▶ **Exercise requirements**
Your answer should be every line from the records that contains "computer".

□ □ □ □ □ □ □

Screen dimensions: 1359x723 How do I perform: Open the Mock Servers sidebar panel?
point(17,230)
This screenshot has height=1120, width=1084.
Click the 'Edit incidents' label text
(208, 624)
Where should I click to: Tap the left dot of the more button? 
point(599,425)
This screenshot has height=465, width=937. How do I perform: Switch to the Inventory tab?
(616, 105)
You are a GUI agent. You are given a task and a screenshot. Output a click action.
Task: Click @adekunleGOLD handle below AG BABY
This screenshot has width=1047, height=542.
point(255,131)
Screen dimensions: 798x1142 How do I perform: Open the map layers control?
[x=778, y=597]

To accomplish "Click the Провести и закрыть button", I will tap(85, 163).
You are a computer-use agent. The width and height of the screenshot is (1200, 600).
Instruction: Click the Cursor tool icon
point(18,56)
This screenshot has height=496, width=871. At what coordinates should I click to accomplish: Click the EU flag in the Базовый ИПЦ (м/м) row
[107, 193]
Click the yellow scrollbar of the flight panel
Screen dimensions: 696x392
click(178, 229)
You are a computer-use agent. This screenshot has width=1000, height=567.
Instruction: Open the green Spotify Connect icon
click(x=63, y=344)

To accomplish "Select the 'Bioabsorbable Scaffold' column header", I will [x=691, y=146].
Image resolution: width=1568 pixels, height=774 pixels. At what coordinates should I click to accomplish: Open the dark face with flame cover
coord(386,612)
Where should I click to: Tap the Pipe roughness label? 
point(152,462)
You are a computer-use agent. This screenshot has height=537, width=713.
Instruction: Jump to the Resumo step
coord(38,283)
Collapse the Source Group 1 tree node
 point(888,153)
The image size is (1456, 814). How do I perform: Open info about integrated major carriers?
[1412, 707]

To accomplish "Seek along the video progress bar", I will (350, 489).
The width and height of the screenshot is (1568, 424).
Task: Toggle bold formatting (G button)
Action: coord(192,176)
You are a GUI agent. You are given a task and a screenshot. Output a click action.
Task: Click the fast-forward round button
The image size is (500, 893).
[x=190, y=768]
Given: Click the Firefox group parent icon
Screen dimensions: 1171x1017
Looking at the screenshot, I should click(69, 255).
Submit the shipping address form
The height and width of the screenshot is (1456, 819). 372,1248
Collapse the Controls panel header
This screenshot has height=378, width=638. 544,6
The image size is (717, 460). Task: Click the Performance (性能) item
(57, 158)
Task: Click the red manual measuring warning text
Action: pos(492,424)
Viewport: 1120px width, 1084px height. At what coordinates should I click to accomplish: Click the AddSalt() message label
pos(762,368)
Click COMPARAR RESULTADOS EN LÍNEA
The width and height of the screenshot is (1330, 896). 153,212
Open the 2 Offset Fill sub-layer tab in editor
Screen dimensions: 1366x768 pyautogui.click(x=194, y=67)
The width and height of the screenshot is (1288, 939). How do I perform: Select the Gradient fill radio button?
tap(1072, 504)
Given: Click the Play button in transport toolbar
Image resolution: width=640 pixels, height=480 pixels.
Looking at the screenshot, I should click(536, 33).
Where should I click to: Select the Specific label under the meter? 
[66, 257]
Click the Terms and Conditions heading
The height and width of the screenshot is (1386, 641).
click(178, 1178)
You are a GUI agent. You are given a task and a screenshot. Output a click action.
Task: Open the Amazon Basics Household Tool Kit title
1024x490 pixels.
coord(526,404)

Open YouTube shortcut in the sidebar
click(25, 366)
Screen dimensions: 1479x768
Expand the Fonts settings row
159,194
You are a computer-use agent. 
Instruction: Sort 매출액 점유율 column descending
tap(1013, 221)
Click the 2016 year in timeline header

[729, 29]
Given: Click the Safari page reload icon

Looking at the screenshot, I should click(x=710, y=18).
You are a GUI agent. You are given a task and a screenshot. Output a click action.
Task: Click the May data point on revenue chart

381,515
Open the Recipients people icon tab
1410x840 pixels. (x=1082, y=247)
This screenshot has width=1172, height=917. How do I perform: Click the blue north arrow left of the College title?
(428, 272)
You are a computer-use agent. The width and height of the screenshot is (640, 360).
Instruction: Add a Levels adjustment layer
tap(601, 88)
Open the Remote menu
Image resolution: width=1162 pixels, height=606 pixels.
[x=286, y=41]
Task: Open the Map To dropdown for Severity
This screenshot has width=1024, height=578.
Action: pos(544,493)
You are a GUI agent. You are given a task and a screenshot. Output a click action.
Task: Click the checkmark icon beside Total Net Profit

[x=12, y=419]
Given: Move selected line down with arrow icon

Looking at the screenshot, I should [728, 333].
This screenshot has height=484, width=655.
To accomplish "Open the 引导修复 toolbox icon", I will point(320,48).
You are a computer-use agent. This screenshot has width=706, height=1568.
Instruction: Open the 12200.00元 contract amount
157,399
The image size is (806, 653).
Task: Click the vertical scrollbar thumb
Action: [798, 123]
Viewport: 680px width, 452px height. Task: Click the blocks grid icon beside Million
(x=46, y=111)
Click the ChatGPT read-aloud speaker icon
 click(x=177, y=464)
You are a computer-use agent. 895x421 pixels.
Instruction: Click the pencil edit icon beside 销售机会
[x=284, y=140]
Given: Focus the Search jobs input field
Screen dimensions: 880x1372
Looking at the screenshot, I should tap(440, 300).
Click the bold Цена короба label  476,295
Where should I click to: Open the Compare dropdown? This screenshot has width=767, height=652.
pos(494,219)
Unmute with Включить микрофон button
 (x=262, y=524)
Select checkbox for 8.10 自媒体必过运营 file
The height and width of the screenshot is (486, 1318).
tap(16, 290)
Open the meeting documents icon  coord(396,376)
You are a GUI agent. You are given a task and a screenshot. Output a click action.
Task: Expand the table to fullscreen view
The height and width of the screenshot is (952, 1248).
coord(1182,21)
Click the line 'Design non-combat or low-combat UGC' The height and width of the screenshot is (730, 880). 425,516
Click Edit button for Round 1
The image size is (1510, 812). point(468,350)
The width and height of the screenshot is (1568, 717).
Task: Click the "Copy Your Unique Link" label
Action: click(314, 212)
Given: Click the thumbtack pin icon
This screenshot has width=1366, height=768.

□ □ □ □ □ □ □

▶ **Response**
You are a computer-use agent. The width and height of the screenshot is (1200, 600).
You are a computer-use agent. This screenshot has width=1000, height=567.
You are a computer-use agent. This screenshot has height=537, width=713.
You are a computer-use agent. 
You are a computer-use agent. The width and height of the screenshot is (640, 360).
You are a computer-use agent. This screenshot has width=706, height=1568.
You are a computer-use agent. 895x421 pixels.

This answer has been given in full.